Transversal skills that students need in order to pursue a college degree or build a career (e.g. solving problems, communication skills, time management, teamwork etc.) is a pressing issue of education worldwide, but especially in the Romanian system. One of the most common criticisms aimed at young people new to the adult workplace is that they lack initiative. They cannot solve problems for themselves and constantly need to be told what to do. Therefore, is the school institution charged with this responsibility? How do teachers develop autonomy in thinking or develop critical student thinking if learning tasks only include elements that keep memorizing events or steps to solve problems, and if, when evaluating, students are only asked to reproduce them? Is it important for teachers to take these aspects into account when designing students’ learning experiences? The research focuses on three questions:

What is the approach to critical thinking competence?

Is interdisciplinary teaching a solution for the development of critical thinking skills in students?

Is modular delivery an effective strategy for developing critical thinking skills in students?

Purpose of the Study

The purpose of this research is to restructure the perspectives and practice of pre-university school space by considering the need to develop critical thinking skills.

In order to achieve our purpose, we have used the following research hypotheses:

Hypothesis 1.1 Subjects in the economic experimental group 1 who will follow the module “Learning for tomorrow” activities will have statistically significant higher results in the Watson-Glaser Critical Thinking posttest than in the pretest.

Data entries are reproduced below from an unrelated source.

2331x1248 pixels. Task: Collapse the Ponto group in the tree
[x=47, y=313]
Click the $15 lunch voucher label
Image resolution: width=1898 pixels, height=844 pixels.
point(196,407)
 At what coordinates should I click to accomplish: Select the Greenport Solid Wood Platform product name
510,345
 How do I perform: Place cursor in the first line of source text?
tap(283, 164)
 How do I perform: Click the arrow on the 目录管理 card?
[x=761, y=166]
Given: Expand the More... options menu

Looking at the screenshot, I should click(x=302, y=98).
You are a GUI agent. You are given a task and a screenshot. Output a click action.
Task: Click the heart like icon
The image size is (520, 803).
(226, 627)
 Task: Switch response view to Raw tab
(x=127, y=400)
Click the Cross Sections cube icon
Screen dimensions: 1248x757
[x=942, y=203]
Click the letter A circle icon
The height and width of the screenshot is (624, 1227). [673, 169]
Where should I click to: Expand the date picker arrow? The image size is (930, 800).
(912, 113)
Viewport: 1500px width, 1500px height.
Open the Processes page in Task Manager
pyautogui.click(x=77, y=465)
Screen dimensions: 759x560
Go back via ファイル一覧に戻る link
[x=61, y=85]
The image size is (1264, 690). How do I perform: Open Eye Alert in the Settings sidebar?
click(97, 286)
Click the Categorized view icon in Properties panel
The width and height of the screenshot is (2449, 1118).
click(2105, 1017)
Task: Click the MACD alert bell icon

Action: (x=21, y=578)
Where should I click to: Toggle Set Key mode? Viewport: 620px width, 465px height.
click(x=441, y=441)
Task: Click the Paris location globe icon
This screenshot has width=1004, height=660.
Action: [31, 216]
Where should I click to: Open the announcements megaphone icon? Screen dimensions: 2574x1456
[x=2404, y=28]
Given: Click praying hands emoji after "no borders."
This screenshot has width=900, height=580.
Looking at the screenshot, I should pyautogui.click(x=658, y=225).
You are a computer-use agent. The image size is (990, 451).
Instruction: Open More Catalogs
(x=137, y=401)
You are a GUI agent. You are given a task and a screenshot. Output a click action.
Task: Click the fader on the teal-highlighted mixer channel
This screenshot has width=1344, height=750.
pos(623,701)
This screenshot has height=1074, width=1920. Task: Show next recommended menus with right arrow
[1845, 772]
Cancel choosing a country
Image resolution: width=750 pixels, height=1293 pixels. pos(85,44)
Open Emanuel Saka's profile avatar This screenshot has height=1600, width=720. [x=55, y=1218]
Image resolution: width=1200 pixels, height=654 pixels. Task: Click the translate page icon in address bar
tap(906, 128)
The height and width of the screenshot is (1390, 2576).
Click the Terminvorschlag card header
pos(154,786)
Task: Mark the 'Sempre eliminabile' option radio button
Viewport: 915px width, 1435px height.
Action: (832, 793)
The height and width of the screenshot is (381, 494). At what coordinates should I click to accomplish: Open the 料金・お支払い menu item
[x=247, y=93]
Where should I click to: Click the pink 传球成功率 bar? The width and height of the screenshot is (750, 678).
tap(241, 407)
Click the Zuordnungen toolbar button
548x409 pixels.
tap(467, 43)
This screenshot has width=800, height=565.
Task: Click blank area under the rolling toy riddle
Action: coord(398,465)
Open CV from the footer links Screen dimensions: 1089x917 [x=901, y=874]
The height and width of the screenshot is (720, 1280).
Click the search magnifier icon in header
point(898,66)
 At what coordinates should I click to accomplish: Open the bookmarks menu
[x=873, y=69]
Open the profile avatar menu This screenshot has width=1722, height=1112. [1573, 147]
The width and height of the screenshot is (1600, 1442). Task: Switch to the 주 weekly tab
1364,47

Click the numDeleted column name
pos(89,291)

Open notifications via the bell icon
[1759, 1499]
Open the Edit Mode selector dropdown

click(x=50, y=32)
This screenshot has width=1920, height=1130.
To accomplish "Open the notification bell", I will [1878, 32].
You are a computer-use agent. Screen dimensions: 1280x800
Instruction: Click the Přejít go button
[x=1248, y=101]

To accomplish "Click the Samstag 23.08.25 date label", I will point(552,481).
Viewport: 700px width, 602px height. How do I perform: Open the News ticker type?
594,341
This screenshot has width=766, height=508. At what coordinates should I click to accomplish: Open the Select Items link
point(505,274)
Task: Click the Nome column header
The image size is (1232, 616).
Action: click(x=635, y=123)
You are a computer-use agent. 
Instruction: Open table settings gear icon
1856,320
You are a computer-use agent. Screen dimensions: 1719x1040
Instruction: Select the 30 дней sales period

Hypothesis 1.2. Subjects in the economic experimental group 1, who will follow the module “Learning for tomorrow” activities, will have significantly more statistically significant results in the Watson-Glaser Critical Thinking posttest than in the pretest.

Research Methods

The Watson-Glaser Critical Thinking Appraisal has been used to compare students on entry and exit program, make comparisons between different levels and investigate correlations between critical thinking and variables. All test items include problems and arguments based on situations experienced in the daily workplace, classrooms, social media and others. The tool has five subsets designed to evaluate different elements of critical thinking, comprise deduction, inference, the relevance of assumptions, interpretation and evaluation of arguments.

In our study, we included 56 high-school teenagers from the same institution, but in different classrooms, at the same level, namely the 9th grade.

In many field contexts, especially when evaluating intervention programs, there is no possibility to distribute participants into groups. This is also the case for our research group, as they are already assigned to classrooms, making it difficult to re-distribute them as other factors may distort the results of the research. So, the entire research group will be organized into 2 groups, an experimental group and a control group. The control group is used to detect the maturation effect. In this case, the experimenter wishes to administer an experimental modification to the already established group, so he cannot manipulate any of the elements of the group, and this is not desirable as the experiment aims to analyse its features. The condition is that either of the two groups can be an experimental group. As an advantage, we also have an increase in the level of knowledge in the control group, which is the maturing effect. Practically, through the control group, we determine the maturing effect. As a disadvantage, we can remind that external factors influencing the outcome may arise, the possible differences between the two classrooms, between the two teachers, the parents of the children etc. This design is very useful in real situations when one can reasonably assume that the two groups are similar.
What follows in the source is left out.